Assignment - Please restate every line below exactly, without any pictures.

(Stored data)
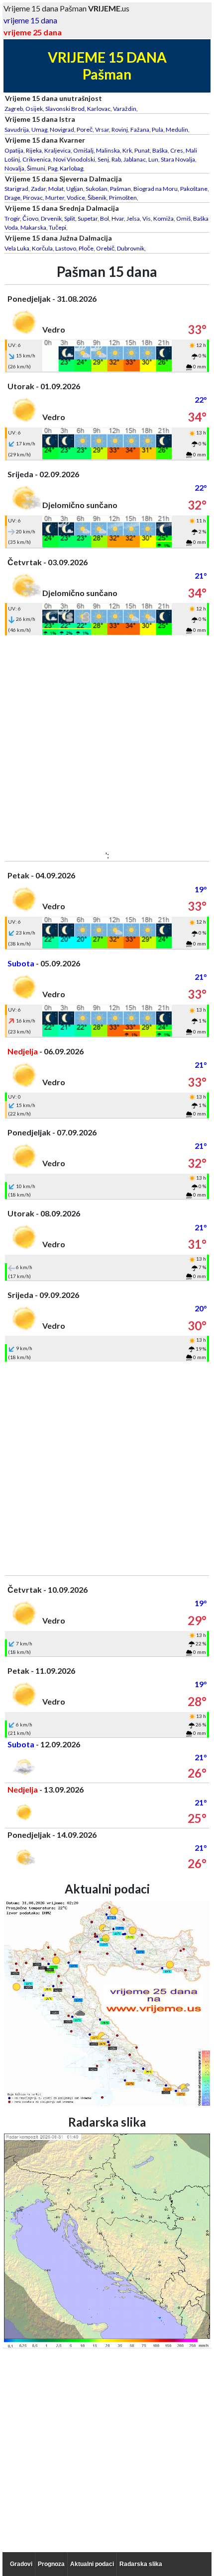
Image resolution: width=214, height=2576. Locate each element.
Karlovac (98, 108)
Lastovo (65, 248)
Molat (56, 188)
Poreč (85, 129)
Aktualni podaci (92, 2564)
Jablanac (134, 159)
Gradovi (21, 2564)
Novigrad (62, 129)
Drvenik (51, 218)
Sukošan (96, 188)
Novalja (14, 168)
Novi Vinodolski (74, 159)
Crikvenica (36, 159)
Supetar (88, 218)
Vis (146, 218)
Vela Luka (16, 248)
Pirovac (33, 197)
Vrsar (102, 129)
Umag (39, 129)
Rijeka (34, 150)
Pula (157, 129)
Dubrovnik (130, 248)
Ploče (86, 248)
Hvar (117, 218)
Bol (104, 218)
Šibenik (97, 197)
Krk (127, 150)
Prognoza (51, 2564)
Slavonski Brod (65, 108)
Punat (142, 150)
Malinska (108, 150)
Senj (103, 159)
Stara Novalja (178, 159)
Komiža (163, 218)
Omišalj (83, 150)
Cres (176, 150)
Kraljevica (57, 150)
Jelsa (133, 218)
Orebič (105, 248)
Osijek (34, 108)
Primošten (123, 197)
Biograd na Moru (155, 188)
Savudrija (16, 129)
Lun (153, 159)
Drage (12, 197)
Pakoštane (194, 188)
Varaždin (124, 108)
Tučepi (57, 227)
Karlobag (71, 168)
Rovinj (119, 129)
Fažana (139, 129)
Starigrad (16, 188)
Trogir (12, 218)
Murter (54, 197)
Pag (52, 168)
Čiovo (30, 218)
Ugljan (74, 188)
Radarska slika (140, 2564)
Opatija (13, 150)
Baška (160, 150)
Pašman (120, 188)
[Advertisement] (107, 742)
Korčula (42, 248)
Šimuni (36, 168)
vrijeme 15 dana (30, 20)
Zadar (38, 188)
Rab (116, 159)
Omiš (183, 218)
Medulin (177, 129)
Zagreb (13, 108)
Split (69, 218)
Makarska (33, 227)
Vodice (76, 197)
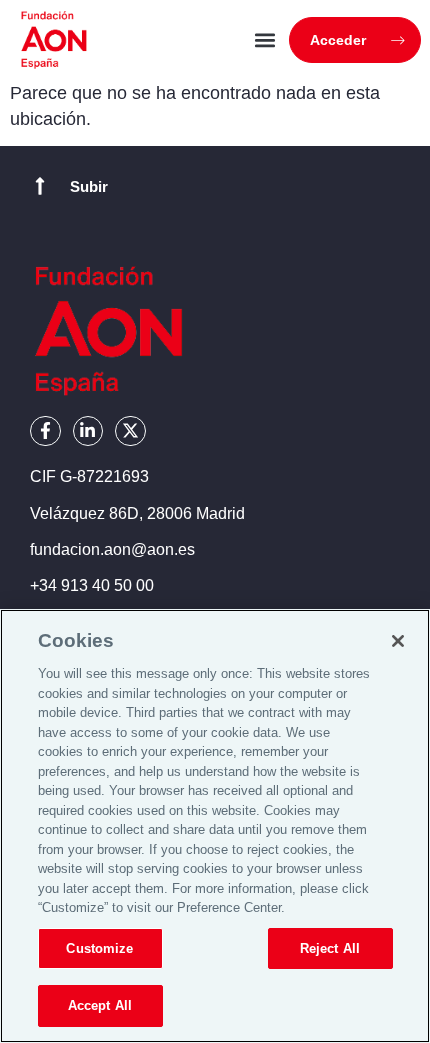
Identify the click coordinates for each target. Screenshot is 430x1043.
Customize (99, 948)
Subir (89, 186)
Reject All (330, 948)
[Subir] (40, 186)
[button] (264, 40)
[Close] (398, 641)
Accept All (100, 1005)
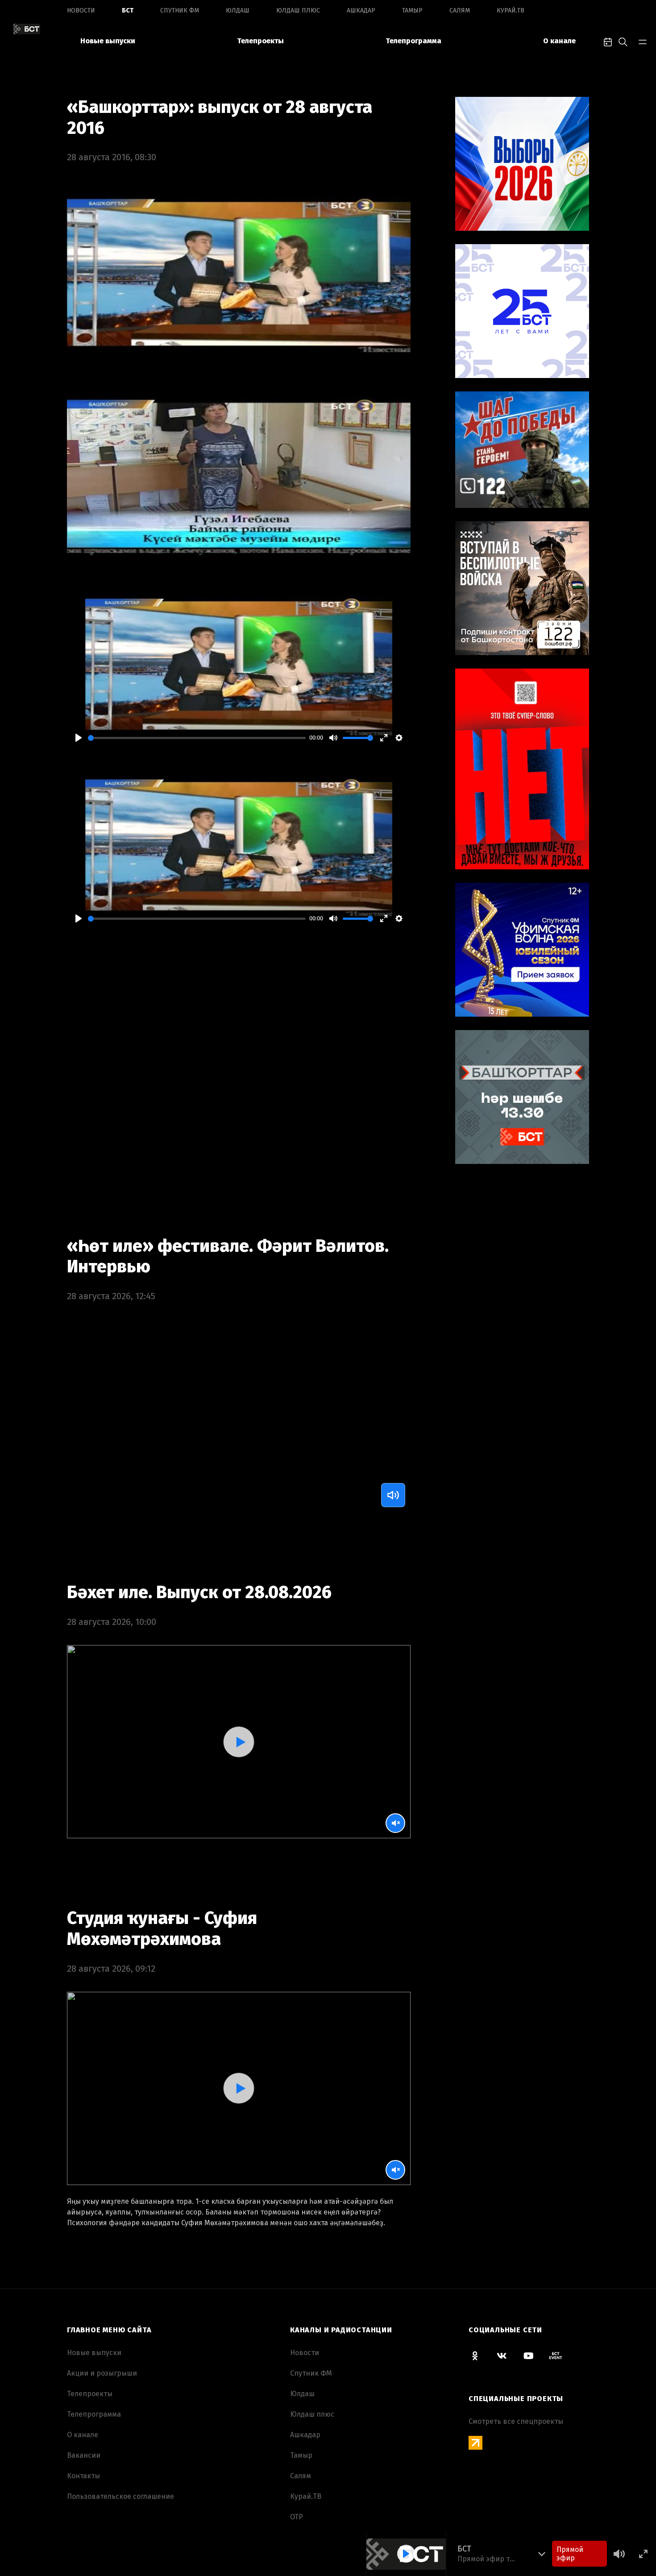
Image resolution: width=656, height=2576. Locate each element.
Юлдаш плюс (298, 10)
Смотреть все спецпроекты (516, 2421)
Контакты (83, 2476)
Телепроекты (260, 41)
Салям (459, 10)
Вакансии (83, 2455)
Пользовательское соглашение (120, 2496)
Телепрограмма (413, 41)
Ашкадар (361, 10)
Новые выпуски (107, 41)
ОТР (296, 2517)
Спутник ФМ (179, 10)
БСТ (127, 10)
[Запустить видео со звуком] (238, 1741)
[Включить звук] (393, 1495)
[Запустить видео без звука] (395, 1823)
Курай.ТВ (510, 10)
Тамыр (412, 10)
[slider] (197, 738)
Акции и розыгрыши (102, 2373)
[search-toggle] (623, 41)
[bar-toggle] (642, 41)
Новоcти (81, 10)
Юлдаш (237, 10)
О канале (559, 41)
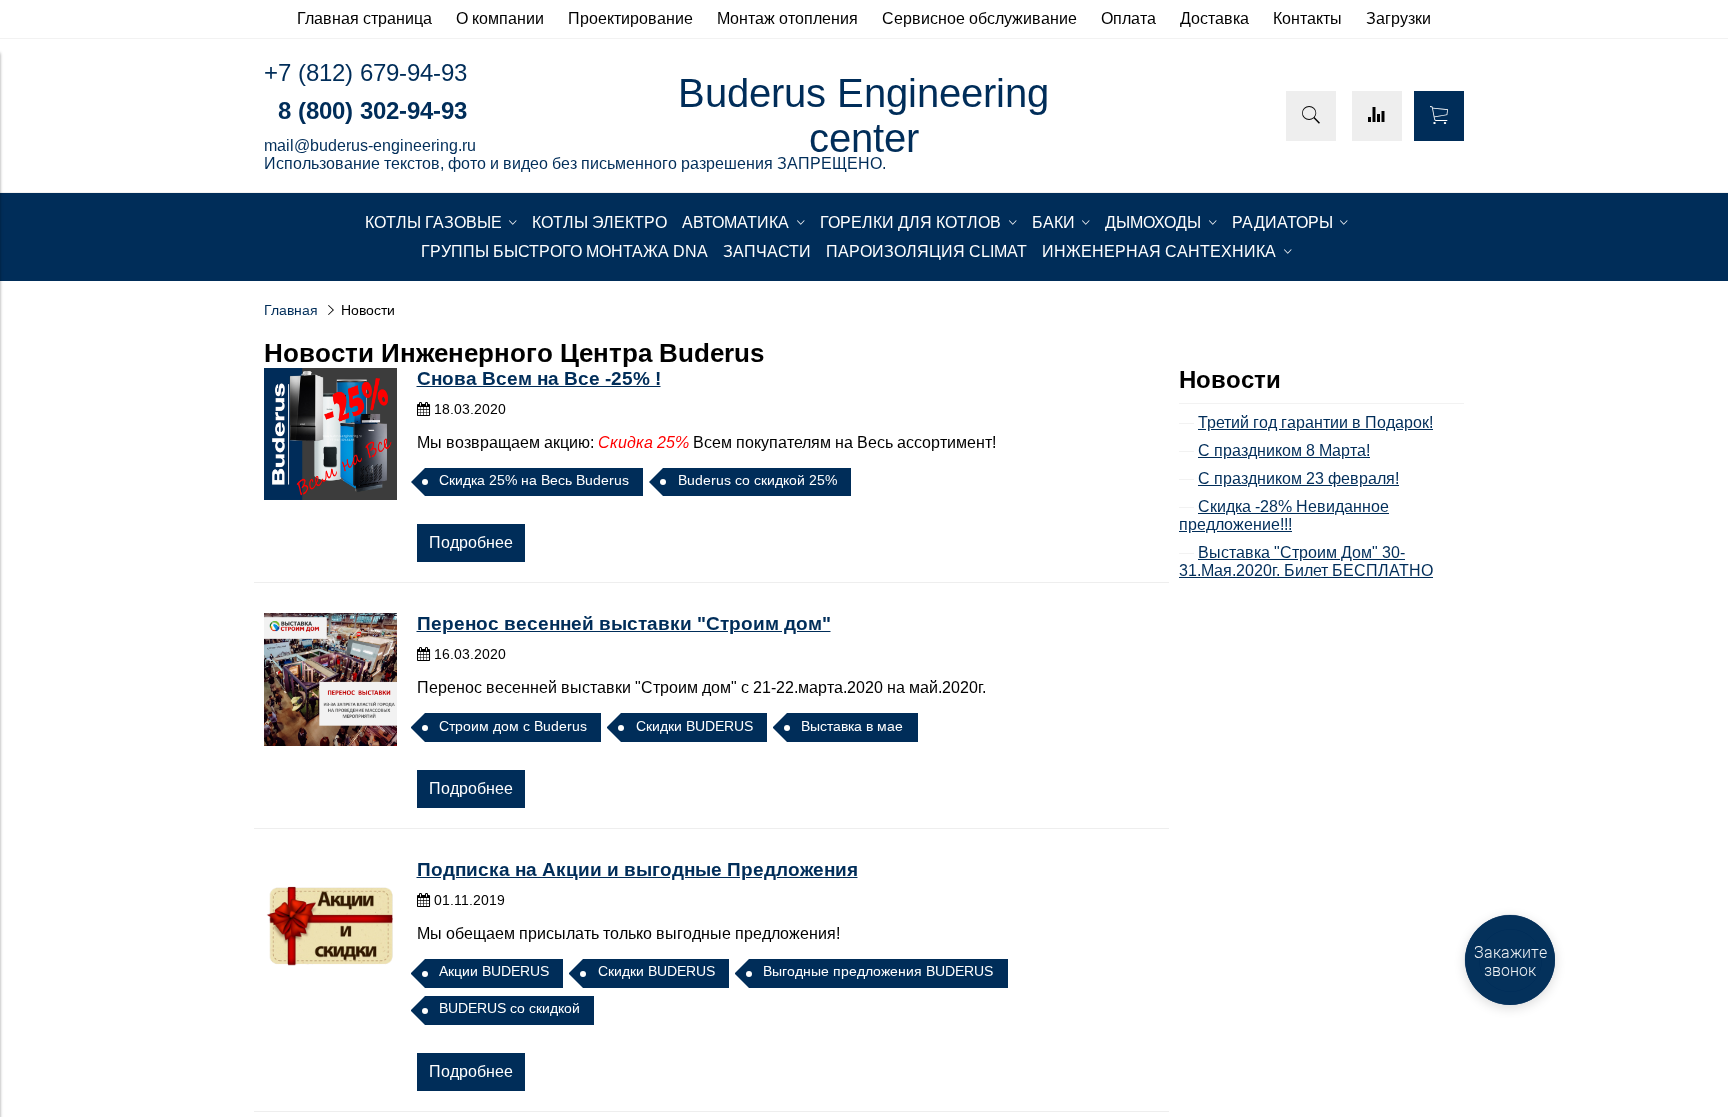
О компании (500, 18)
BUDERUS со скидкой (509, 1008)
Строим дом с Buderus (513, 726)
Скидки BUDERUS (694, 726)
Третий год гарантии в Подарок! (1315, 422)
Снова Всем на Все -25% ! (539, 378)
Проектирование (630, 18)
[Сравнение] (1377, 116)
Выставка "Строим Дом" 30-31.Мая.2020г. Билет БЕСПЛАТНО (1306, 561)
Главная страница (364, 18)
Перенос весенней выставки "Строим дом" (624, 623)
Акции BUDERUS (494, 971)
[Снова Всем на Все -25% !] (330, 434)
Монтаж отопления (787, 18)
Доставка (1214, 18)
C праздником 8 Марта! (1284, 450)
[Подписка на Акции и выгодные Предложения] (330, 925)
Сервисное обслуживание (979, 18)
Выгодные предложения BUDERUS (878, 971)
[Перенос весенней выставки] (330, 679)
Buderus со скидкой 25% (757, 480)
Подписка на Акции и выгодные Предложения (637, 869)
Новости (1230, 379)
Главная (291, 310)
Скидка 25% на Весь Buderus (534, 480)
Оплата (1128, 18)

Response to this exercise -
Image resolution: width=214, height=2576. Locate each element.
Karlovac (98, 108)
Lastovo (65, 248)
Molat (56, 188)
Poreč (85, 129)
Aktualni podaci (92, 2564)
Jablanac (134, 159)
Gradovi (21, 2564)
Novigrad (62, 129)
Drvenik (51, 218)
Sukošan (96, 188)
Novalja (14, 168)
Novi Vinodolski (74, 159)
Crikvenica (36, 159)
Supetar (88, 218)
Vis (146, 218)
Vela Luka (16, 248)
Pirovac (33, 197)
Vrsar (102, 129)
Umag (39, 129)
Rijeka (34, 150)
Pula (157, 129)
Dubrovnik (130, 248)
Ploče (86, 248)
Hvar (117, 218)
Bol (104, 218)
Šibenik (97, 197)
Krk (127, 150)
Prognoza (51, 2564)
Slavonski Brod (65, 108)
Punat (142, 150)
Malinska (108, 150)
Senj (103, 159)
Stara Novalja (178, 159)
Komiža (163, 218)
Omišalj (83, 150)
Cres (176, 150)
Kraljevica (57, 150)
Jelsa (133, 218)
Orebič (105, 248)
Osijek (34, 108)
Primošten (123, 197)
Biograd na Moru (155, 188)
Savudrija (16, 129)
Lun (153, 159)
Drage (12, 197)
Pakoštane (194, 188)
Varaždin (124, 108)
Tučepi (57, 227)
Karlobag (71, 168)
Rovinj (119, 129)
Fažana (139, 129)
Starigrad (16, 188)
Trogir (12, 218)
Murter (54, 197)
Pag (52, 168)
Čiovo (30, 218)
Ugljan (74, 188)
Radarska slika (140, 2564)
Opatija (13, 150)
Baška (160, 150)
Pašman (120, 188)
[Advertisement] (107, 742)
Korčula (42, 248)
Šimuni (36, 168)
vrijeme 15 dana (30, 20)
Zadar (38, 188)
Rab (116, 159)
Omiš (183, 218)
Medulin (177, 129)
Zagreb (13, 108)
Split (69, 218)
Makarska (33, 227)
Vodice (76, 197)
Identify the click coordinates for each target. Screenshot is 430x1043.
Customize (99, 948)
Subir (89, 186)
Reject All (330, 948)
[Subir] (40, 186)
[button] (264, 40)
[Close] (398, 641)
Accept All (100, 1005)
Image resolution: width=656, height=2576. Locate each element.
Юлдаш плюс (298, 10)
Смотреть все спецпроекты (516, 2421)
Контакты (83, 2476)
Телепроекты (260, 41)
Салям (459, 10)
Вакансии (83, 2455)
Пользовательское соглашение (120, 2496)
Телепрограмма (413, 41)
Ашкадар (361, 10)
Новые выпуски (107, 41)
ОТР (296, 2517)
Спутник ФМ (179, 10)
БСТ (127, 10)
[Запустить видео со звуком] (238, 1741)
[Включить звук] (393, 1495)
[Запустить видео без звука] (395, 1823)
Курай.ТВ (510, 10)
Тамыр (412, 10)
[slider] (197, 738)
Акции и розыгрыши (102, 2373)
[search-toggle] (623, 41)
[bar-toggle] (642, 41)
Новоcти (81, 10)
Юлдаш (237, 10)
О канале (559, 41)
О компании (500, 18)
BUDERUS со скидкой (509, 1008)
Строим дом с Buderus (513, 726)
Скидки BUDERUS (694, 726)
Третий год гарантии в Подарок! (1315, 422)
Снова Всем на Все -25% ! (539, 378)
Проектирование (630, 18)
[Сравнение] (1377, 116)
Выставка "Строим Дом" 30-31.Мая.2020г. Билет БЕСПЛАТНО (1306, 561)
Главная страница (364, 18)
Перенос весенней выставки "Строим дом" (624, 623)
Акции BUDERUS (494, 971)
[Снова Всем на Все -25% !] (330, 434)
Монтаж отопления (787, 18)
Доставка (1214, 18)
C праздником 8 Марта! (1284, 450)
[Подписка на Акции и выгодные Предложения] (330, 925)
Сервисное обслуживание (979, 18)
Выгодные предложения BUDERUS (878, 971)
[Перенос весенней выставки] (330, 679)
Buderus со скидкой 25% (757, 480)
Подписка на Акции и выгодные Предложения (637, 869)
Новости (1230, 379)
Главная (291, 310)
Скидка 25% на Весь Buderus (534, 480)
Оплата (1128, 18)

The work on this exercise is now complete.